Key components include collectors, which gather events; enrichers, which validate and refine events; and loaders, which transfer data downstream, particularly to the warehousing layer. These can be part of a single engine, such as Omni CDI, or can run on their own servers. When managing infrastructure, you need to prepare for potential traffic spikes, which may require implementing load balancing. For example, Snowplow-based Customer Data Infrastructure that we offer comes with three load balancers. Additionally, you also need to ensure maximum security.

Fortunately, you do not have to set up everything from scratch, as there are specific infrastructure tools that simplify the process. One tool that makes infrastructure easier to manage is Docker. For example, in Omni CDI, multiple instances of applications, including data collectors and identity platforms, run as Docker containers and automatically create the entire infrastructure.

Another solution is Terraform, an infrastructure-as-code tool that can create all necessary components. You can deploy Snowplow using Terraform or use our custom-built open-source extensions, downloaded thousands of times, to deploy Snowplow to specific infrastructures.

Warehousing

Warehousing is the process of ingesting all your enriched and validated events into a central data warehouse.
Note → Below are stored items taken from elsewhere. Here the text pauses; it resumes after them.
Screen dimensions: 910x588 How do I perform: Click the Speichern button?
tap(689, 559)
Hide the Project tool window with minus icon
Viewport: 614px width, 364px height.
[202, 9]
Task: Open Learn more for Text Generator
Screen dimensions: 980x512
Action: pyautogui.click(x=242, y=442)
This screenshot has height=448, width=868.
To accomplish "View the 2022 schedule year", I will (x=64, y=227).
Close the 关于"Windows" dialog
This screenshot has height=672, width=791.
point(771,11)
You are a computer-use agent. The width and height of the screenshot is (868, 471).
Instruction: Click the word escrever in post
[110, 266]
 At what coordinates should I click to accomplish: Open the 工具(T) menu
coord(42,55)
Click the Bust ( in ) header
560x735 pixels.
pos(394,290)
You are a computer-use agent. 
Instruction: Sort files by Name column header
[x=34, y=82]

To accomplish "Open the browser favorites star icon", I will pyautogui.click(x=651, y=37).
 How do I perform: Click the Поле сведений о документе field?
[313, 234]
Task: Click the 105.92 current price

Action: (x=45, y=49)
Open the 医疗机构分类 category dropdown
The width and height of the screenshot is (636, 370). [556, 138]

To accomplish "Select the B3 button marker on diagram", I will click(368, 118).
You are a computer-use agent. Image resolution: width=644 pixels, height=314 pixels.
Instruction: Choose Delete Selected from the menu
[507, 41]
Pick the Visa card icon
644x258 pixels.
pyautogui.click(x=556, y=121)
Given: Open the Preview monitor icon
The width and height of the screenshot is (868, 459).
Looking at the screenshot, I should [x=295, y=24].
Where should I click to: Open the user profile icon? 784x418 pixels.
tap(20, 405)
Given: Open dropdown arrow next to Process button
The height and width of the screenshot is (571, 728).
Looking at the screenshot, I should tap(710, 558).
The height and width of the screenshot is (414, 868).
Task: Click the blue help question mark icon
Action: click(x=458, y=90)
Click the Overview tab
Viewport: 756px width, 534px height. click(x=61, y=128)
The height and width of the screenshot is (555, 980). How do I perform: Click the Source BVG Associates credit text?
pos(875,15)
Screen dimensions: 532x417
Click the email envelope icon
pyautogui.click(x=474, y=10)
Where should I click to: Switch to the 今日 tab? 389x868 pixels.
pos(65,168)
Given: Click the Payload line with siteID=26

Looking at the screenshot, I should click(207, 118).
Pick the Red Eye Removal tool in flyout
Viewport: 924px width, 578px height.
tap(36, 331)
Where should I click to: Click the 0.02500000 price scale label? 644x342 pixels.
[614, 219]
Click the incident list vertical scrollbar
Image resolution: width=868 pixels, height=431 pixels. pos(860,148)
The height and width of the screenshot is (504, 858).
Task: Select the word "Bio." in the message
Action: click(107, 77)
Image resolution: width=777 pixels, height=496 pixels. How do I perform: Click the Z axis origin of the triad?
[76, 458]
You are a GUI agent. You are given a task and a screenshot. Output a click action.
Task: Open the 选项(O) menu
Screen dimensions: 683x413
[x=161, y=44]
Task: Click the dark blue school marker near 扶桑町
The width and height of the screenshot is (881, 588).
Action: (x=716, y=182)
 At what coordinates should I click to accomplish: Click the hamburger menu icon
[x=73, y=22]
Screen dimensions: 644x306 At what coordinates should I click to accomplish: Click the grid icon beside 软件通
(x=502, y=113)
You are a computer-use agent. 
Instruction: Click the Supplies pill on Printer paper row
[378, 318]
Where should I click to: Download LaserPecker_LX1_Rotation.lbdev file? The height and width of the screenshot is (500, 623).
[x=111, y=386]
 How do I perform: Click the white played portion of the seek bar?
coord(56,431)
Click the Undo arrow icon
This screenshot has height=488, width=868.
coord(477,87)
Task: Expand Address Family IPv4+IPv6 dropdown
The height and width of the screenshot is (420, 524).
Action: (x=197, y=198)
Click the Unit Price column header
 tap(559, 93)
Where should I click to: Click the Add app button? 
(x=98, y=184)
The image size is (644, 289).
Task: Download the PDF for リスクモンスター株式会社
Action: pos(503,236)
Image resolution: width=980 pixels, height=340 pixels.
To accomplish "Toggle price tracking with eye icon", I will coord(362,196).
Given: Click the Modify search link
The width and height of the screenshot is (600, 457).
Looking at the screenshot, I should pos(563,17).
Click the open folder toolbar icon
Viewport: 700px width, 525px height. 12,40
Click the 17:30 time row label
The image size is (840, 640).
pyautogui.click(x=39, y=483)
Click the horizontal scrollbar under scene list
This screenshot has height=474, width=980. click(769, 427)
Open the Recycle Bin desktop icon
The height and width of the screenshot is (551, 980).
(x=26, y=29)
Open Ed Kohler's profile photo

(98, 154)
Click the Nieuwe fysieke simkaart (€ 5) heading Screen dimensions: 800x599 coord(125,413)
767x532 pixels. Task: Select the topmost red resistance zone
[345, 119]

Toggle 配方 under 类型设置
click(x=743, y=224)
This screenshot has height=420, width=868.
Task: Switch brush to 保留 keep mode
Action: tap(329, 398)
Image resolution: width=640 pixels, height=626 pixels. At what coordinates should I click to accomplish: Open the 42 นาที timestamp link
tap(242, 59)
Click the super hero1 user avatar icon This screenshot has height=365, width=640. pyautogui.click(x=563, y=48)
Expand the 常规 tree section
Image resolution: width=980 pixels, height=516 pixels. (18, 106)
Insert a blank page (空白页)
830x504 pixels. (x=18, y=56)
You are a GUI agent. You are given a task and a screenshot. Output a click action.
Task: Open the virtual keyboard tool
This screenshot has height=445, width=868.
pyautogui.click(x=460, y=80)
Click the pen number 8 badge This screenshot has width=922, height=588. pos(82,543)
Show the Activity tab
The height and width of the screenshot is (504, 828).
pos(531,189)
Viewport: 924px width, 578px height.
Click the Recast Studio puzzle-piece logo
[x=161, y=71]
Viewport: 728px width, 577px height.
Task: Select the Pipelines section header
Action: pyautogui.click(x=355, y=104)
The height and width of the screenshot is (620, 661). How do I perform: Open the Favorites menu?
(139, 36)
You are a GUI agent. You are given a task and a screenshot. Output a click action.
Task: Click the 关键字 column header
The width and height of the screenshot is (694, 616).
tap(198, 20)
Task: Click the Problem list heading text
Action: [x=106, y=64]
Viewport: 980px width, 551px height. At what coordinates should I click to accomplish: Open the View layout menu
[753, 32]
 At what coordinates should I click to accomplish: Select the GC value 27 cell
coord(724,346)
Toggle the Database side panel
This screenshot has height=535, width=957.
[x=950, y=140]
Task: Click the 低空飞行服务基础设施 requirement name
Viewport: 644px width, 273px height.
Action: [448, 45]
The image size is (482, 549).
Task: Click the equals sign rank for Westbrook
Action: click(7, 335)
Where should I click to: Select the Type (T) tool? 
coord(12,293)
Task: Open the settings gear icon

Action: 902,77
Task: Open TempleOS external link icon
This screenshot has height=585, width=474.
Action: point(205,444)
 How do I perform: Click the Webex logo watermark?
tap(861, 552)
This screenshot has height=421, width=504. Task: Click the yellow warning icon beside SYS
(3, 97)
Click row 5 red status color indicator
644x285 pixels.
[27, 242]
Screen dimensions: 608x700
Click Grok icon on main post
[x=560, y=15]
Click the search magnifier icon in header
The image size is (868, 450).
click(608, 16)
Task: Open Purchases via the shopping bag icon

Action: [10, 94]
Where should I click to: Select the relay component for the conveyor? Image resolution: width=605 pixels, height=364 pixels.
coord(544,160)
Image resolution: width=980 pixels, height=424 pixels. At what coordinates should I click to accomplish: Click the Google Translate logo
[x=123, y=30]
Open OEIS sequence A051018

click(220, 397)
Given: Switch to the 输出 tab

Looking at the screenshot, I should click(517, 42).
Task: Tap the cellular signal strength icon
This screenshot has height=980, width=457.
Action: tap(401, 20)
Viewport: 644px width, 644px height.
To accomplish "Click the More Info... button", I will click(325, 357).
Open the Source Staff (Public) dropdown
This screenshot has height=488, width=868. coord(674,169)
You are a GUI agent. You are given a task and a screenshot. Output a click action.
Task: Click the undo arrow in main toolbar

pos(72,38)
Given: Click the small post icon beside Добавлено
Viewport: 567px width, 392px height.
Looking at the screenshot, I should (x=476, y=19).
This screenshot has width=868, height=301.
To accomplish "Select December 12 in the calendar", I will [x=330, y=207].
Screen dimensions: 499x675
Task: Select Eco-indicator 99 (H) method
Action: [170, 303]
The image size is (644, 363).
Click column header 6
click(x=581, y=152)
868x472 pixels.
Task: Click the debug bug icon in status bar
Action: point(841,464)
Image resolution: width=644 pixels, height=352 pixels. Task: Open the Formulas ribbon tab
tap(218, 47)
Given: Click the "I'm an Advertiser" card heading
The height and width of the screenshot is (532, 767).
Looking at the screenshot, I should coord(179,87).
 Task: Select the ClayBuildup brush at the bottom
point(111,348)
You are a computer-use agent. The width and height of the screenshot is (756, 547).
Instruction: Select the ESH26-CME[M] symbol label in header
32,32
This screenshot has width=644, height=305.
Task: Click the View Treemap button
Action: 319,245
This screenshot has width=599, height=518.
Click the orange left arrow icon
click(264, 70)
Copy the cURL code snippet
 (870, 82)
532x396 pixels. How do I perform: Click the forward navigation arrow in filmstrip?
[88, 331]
It is a key component of any customer data infrastructure, essential for custom data modeling, creating dashboards with multiple metrics, and enabling data activation using reverse ETL tools. Depending on how you construct your customer data infrastructure, there are various approaches to consider.

The first approach involves end-to-end customer data platforms, which manage warehousing as part of the activation layer. These platforms allow you to ingest events into the warehouse at varying frequencies, depending on your pricing plan. Major CDP platforms are compatible with all major warehousing solutions, including BigQuery, Snowflake, PostgreSQL, and others.

Another approach, typically represented by open-source or Dockerized solutions like Omni CDI or Snowplow, treats warehousing as the final step of the processing pipeline, triggered once an event passes all validation and enrichment steps. For example, Snowplow provides both batch and real-time ingestion, with real-time ingestion currently being more popular. It supports real-time inserts into several major warehouses. Warehousing pipelines are often packaged as Terraform pipelines, and we have developed specific warehousing extensions on top of Terraform.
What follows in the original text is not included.